Mon propos ici ne sera pas de débattre sur l’utilité sanitaire du port du masque, mais sur les impacts à envisager de ce manque d’accès à la totalité des informations du visage, d’obstruction à la respiration, à la diction, et d’autres problématiques liées au port du masque chez les enfants. Les impacts touchent plusieurs sphères : cognitive, langagière, sociale, psycho-affective.

Psychologue spécialisée dans le développement de l’enfant et de l’adolescent, j’accompagne au quotidien des jeunes de 6 à 18 ans, tout en étant en relation avec leurs environnements : famille, école, autres spécialistes.
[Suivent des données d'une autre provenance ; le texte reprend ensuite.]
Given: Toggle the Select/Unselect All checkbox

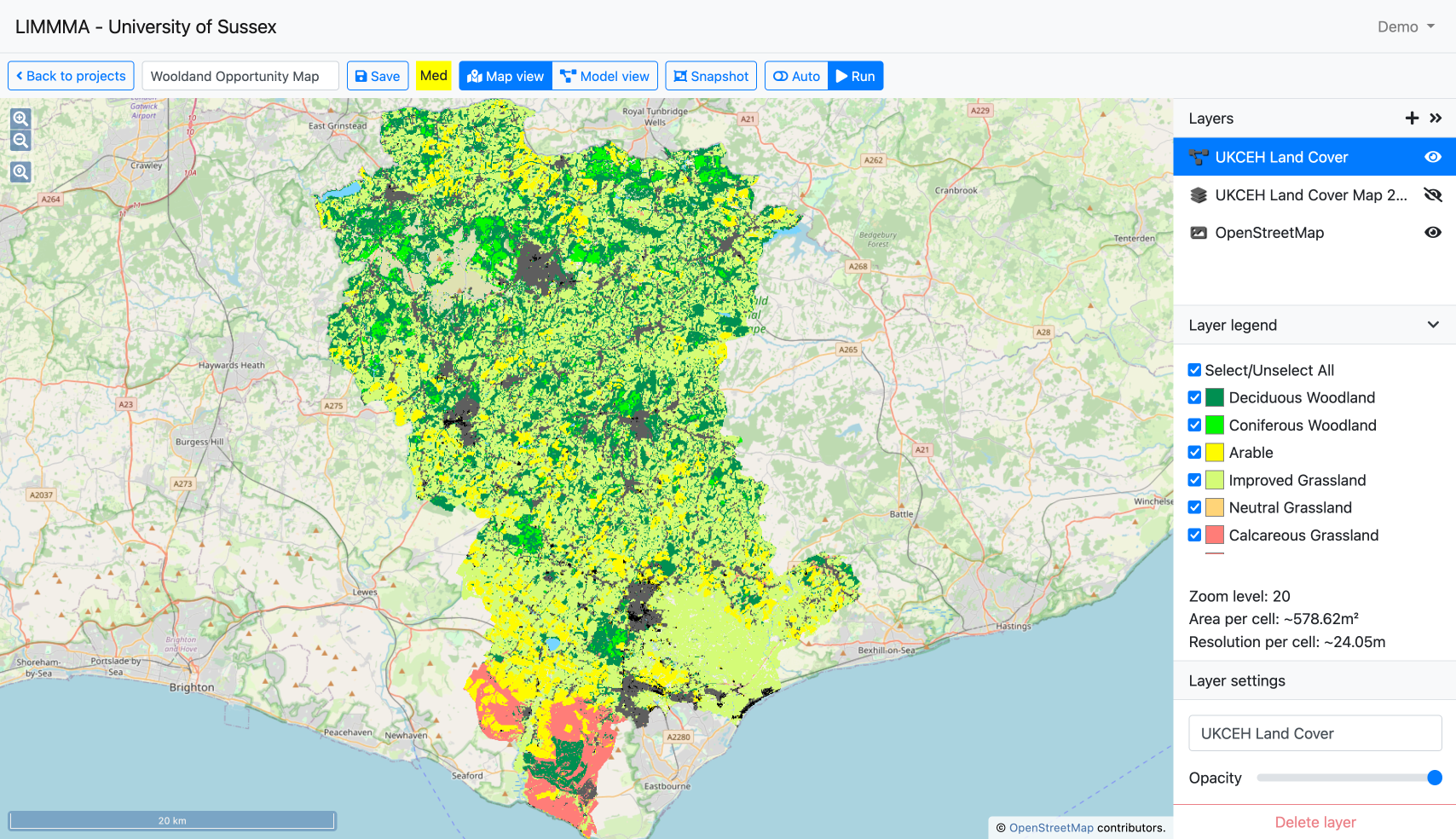Looking at the screenshot, I should (x=1194, y=370).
Mon constat est simple et édifiant, en très peu de temps les effets se sont fait sentir sur nos jeunes : enfants fatigués, démotivés, angoissés, tristes ou alors dans une agitation nerveuse qu’ils peinent à réguler. Ils font état de maux de tête, migraines, baisse significative de la capacité d’attention concentration en classe et le soir lors des devoirs. D’où peut provenir cette fatigue intense ? Quelles peuvent être les impacts à court, moyen et long termes du port du masque ?

Sur le plan des émotions, les données de la littérature scientifique foisonnent : l’enfant a besoin, dès la naissance et jusqu’à la fin de l’adolescence, d’avoir accès à la totalité des informations du visage pour discriminer les différentes émotions, comprendre le ressenti de l’autre et agir en fonction (empathie), faire comprendre à l’autre son propre ressenti (afin qu’il puisse en tenir compte) et être dans un « accordage affectif » c’est-à-dire un ajustement mutuel évitant mésentente, malentendu et conflit.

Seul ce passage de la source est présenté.